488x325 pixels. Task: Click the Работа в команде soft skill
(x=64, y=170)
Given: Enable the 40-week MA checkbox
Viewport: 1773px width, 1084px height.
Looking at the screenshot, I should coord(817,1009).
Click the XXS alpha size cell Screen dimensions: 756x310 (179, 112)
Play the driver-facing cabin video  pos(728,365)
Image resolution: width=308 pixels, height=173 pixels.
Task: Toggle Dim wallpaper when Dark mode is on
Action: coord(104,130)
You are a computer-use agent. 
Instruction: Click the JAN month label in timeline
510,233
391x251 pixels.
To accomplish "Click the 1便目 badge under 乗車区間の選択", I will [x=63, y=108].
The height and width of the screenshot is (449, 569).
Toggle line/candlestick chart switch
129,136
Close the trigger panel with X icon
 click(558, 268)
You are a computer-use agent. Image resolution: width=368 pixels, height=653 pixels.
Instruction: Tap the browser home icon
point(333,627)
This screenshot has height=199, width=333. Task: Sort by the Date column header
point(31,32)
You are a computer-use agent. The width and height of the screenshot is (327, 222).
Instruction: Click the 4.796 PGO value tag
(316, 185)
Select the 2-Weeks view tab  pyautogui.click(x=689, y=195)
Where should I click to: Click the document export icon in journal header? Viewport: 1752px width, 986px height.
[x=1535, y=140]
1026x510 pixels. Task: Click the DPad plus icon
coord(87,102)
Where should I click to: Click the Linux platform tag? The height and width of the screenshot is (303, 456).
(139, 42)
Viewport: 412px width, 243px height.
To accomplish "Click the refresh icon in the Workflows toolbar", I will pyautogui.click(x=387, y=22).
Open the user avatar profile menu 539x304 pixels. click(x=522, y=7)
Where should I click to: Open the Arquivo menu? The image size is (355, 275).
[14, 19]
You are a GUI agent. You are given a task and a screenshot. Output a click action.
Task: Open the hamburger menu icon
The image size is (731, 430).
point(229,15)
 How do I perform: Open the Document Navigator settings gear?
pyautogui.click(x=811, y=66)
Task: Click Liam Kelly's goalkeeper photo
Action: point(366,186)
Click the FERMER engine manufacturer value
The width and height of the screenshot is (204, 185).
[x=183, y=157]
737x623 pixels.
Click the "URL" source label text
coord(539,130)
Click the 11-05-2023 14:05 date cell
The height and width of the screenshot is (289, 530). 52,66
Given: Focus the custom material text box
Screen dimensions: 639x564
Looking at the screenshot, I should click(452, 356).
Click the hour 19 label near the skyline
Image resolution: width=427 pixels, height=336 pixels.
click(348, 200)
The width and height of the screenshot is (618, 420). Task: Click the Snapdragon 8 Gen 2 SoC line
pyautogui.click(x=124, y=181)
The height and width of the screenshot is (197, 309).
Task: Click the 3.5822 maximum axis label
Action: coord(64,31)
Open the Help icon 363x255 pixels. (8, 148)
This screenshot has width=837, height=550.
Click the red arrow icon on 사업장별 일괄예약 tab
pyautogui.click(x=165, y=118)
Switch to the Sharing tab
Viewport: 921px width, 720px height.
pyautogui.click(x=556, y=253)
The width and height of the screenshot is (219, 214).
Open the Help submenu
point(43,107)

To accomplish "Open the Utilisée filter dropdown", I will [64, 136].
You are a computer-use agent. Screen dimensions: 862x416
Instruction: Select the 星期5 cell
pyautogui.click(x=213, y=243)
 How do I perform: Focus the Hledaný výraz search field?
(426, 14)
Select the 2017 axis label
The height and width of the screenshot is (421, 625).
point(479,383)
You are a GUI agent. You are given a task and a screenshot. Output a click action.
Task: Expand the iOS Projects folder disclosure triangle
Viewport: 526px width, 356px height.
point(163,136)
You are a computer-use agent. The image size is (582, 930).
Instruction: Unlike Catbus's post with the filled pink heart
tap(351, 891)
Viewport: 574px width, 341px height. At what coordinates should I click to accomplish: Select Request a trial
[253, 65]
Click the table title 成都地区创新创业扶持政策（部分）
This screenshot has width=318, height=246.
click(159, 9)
········
> **TASK DIRECTIONS**: What is needed is an exact copy of the lines above, from the one containing "Viewport: 412px width, 243px height." through the one containing "737x623 pixels.", with nothing added.

> **COMPLETED TASK**:
Viewport: 412px width, 243px height.
To accomplish "Click the refresh icon in the Workflows toolbar", I will pyautogui.click(x=387, y=22).
Open the user avatar profile menu 539x304 pixels. click(x=522, y=7)
Where should I click to: Open the Arquivo menu? The image size is (355, 275).
[14, 19]
You are a GUI agent. You are given a task and a screenshot. Output a click action.
Task: Open the hamburger menu icon
The image size is (731, 430).
point(229,15)
 How do I perform: Open the Document Navigator settings gear?
pyautogui.click(x=811, y=66)
Task: Click Liam Kelly's goalkeeper photo
Action: point(366,186)
Click the FERMER engine manufacturer value
The width and height of the screenshot is (204, 185).
[x=183, y=157]
737x623 pixels.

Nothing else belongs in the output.